# Exercise details:
Can you reproduce the material below with every "GUI agent" swapped for "screen agent" and nothing else altered?

# Record list:

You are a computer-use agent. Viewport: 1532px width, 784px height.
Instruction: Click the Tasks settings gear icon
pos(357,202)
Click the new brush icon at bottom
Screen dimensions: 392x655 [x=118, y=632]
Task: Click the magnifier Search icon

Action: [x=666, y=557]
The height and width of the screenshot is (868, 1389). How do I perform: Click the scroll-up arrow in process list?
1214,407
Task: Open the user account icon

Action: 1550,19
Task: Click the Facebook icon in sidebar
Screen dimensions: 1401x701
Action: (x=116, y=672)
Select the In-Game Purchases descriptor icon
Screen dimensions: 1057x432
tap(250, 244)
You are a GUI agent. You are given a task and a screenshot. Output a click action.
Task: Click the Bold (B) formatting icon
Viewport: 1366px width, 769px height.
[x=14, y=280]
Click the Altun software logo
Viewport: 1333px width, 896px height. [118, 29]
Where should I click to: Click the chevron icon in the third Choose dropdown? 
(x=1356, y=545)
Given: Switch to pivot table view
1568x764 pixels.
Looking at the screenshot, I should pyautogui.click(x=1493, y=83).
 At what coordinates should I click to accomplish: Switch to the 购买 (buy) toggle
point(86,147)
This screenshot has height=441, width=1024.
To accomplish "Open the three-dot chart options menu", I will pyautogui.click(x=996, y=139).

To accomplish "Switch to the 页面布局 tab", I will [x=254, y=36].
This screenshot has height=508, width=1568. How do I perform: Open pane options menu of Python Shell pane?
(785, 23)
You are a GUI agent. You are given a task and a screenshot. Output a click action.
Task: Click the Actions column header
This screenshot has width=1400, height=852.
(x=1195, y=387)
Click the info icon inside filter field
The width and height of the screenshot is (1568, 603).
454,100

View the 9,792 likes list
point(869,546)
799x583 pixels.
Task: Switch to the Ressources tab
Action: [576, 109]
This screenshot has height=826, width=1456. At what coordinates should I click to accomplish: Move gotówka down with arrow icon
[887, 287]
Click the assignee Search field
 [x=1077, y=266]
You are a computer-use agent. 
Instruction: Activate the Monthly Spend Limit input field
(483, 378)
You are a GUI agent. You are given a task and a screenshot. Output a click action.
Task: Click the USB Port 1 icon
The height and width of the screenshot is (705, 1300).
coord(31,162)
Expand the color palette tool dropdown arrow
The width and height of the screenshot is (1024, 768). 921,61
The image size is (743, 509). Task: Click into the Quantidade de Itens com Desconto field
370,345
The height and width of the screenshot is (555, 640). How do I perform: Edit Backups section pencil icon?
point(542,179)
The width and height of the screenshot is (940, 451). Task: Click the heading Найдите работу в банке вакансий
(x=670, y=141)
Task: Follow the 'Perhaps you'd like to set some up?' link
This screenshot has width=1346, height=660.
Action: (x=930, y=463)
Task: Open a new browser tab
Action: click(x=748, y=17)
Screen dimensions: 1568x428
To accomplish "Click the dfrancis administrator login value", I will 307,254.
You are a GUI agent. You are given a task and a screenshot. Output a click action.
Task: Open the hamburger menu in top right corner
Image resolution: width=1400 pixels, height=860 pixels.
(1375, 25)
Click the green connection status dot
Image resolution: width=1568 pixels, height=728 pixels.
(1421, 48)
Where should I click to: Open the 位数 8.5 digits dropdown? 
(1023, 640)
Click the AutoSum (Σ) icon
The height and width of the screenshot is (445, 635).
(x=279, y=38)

# Result of the task:
You are a computer-use agent. Viewport: 1532px width, 784px height.
Instruction: Click the Tasks settings gear icon
pos(357,202)
Click the new brush icon at bottom
Screen dimensions: 392x655 [x=118, y=632]
Task: Click the magnifier Search icon

Action: [x=666, y=557]
The height and width of the screenshot is (868, 1389). How do I perform: Click the scroll-up arrow in process list?
1214,407
Task: Open the user account icon

Action: 1550,19
Task: Click the Facebook icon in sidebar
Screen dimensions: 1401x701
Action: (x=116, y=672)
Select the In-Game Purchases descriptor icon
Screen dimensions: 1057x432
tap(250, 244)
You are a screen agent. You are given a task and a screenshot. Output a click action.
Task: Click the Bold (B) formatting icon
Viewport: 1366px width, 769px height.
[x=14, y=280]
Click the Altun software logo
Viewport: 1333px width, 896px height. [118, 29]
Where should I click to: Click the chevron icon in the third Choose dropdown? 
(x=1356, y=545)
Given: Switch to pivot table view
1568x764 pixels.
Looking at the screenshot, I should pyautogui.click(x=1493, y=83).
 At what coordinates should I click to accomplish: Switch to the 购买 (buy) toggle
point(86,147)
This screenshot has height=441, width=1024.
To accomplish "Open the three-dot chart options menu", I will pyautogui.click(x=996, y=139).

To accomplish "Switch to the 页面布局 tab", I will [x=254, y=36].
This screenshot has height=508, width=1568. How do I perform: Open pane options menu of Python Shell pane?
(785, 23)
You are a screen agent. You are given a task and a screenshot. Output a click action.
Task: Click the Actions column header
This screenshot has width=1400, height=852.
(x=1195, y=387)
Click the info icon inside filter field
The width and height of the screenshot is (1568, 603).
454,100

View the 9,792 likes list
point(869,546)
799x583 pixels.
Task: Switch to the Ressources tab
Action: [576, 109]
This screenshot has height=826, width=1456. At what coordinates should I click to accomplish: Move gotówka down with arrow icon
[887, 287]
Click the assignee Search field
 [x=1077, y=266]
You are a computer-use agent. 
Instruction: Activate the Monthly Spend Limit input field
(483, 378)
You are a screen agent. You are given a task and a screenshot. Output a click action.
Task: Click the USB Port 1 icon
The height and width of the screenshot is (705, 1300).
coord(31,162)
Expand the color palette tool dropdown arrow
The width and height of the screenshot is (1024, 768). 921,61
The image size is (743, 509). Task: Click into the Quantidade de Itens com Desconto field
370,345
The height and width of the screenshot is (555, 640). How do I perform: Edit Backups section pencil icon?
point(542,179)
The width and height of the screenshot is (940, 451). Task: Click the heading Найдите работу в банке вакансий
(x=670, y=141)
Task: Follow the 'Perhaps you'd like to set some up?' link
This screenshot has width=1346, height=660.
Action: (x=930, y=463)
Task: Open a new browser tab
Action: click(x=748, y=17)
Screen dimensions: 1568x428
To accomplish "Click the dfrancis administrator login value", I will 307,254.
You are a screen agent. You are given a task and a screenshot. Output a click action.
Task: Open the hamburger menu in top right corner
Image resolution: width=1400 pixels, height=860 pixels.
(1375, 25)
Click the green connection status dot
Image resolution: width=1568 pixels, height=728 pixels.
(1421, 48)
Where should I click to: Open the 位数 8.5 digits dropdown? 
(1023, 640)
Click the AutoSum (Σ) icon
The height and width of the screenshot is (445, 635).
(x=279, y=38)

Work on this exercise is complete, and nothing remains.